**HOW TO COMPLETE THIS TASK:**
Where the records appear below, transcribe them exactly, leaving none out.
-- DATA SHOWN follows --
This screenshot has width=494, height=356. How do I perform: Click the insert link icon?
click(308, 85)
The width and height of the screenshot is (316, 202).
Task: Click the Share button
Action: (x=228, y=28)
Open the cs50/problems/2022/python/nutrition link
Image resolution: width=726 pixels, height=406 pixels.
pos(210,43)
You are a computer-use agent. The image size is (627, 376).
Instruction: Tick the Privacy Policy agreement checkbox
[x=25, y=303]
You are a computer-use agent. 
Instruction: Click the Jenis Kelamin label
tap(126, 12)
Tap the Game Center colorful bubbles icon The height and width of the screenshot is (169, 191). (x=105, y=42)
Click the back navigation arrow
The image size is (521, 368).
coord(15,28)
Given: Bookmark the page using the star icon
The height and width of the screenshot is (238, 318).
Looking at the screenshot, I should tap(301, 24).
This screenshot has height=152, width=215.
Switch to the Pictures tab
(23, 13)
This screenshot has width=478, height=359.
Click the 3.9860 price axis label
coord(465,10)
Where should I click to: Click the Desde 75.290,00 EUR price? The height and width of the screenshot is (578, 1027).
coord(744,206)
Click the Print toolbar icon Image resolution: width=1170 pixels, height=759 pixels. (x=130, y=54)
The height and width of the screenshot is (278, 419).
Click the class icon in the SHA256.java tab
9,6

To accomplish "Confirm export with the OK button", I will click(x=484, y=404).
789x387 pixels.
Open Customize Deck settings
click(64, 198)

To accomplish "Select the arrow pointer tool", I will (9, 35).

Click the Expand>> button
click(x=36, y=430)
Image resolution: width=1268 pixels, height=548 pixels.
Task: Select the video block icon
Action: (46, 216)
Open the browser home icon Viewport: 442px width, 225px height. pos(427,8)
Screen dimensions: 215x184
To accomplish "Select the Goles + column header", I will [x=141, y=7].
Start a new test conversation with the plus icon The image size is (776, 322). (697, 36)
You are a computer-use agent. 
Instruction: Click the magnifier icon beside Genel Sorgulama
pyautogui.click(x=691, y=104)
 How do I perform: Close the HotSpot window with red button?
-- DATA SHOWN concluded --
**ANSWER FOR THE TASK:**
This screenshot has width=494, height=356. How do I perform: Click the insert link icon?
click(308, 85)
The width and height of the screenshot is (316, 202).
Task: Click the Share button
Action: (x=228, y=28)
Open the cs50/problems/2022/python/nutrition link
Image resolution: width=726 pixels, height=406 pixels.
pos(210,43)
You are a computer-use agent. The image size is (627, 376).
Instruction: Tick the Privacy Policy agreement checkbox
[x=25, y=303]
You are a computer-use agent. 
Instruction: Click the Jenis Kelamin label
tap(126, 12)
Tap the Game Center colorful bubbles icon The height and width of the screenshot is (169, 191). (x=105, y=42)
Click the back navigation arrow
The image size is (521, 368).
coord(15,28)
Given: Bookmark the page using the star icon
The height and width of the screenshot is (238, 318).
Looking at the screenshot, I should tap(301, 24).
This screenshot has height=152, width=215.
Switch to the Pictures tab
(23, 13)
This screenshot has width=478, height=359.
Click the 3.9860 price axis label
coord(465,10)
Where should I click to: Click the Desde 75.290,00 EUR price? The height and width of the screenshot is (578, 1027).
coord(744,206)
Click the Print toolbar icon Image resolution: width=1170 pixels, height=759 pixels. (x=130, y=54)
The height and width of the screenshot is (278, 419).
Click the class icon in the SHA256.java tab
9,6

To accomplish "Confirm export with the OK button", I will click(x=484, y=404).
789x387 pixels.
Open Customize Deck settings
click(64, 198)

To accomplish "Select the arrow pointer tool", I will (9, 35).

Click the Expand>> button
click(x=36, y=430)
Image resolution: width=1268 pixels, height=548 pixels.
Task: Select the video block icon
Action: (46, 216)
Open the browser home icon Viewport: 442px width, 225px height. pos(427,8)
Screen dimensions: 215x184
To accomplish "Select the Goles + column header", I will [x=141, y=7].
Start a new test conversation with the plus icon The image size is (776, 322). (697, 36)
You are a computer-use agent. 
Instruction: Click the magnifier icon beside Genel Sorgulama
pyautogui.click(x=691, y=104)
 How do I perform: Close the HotSpot window with red button?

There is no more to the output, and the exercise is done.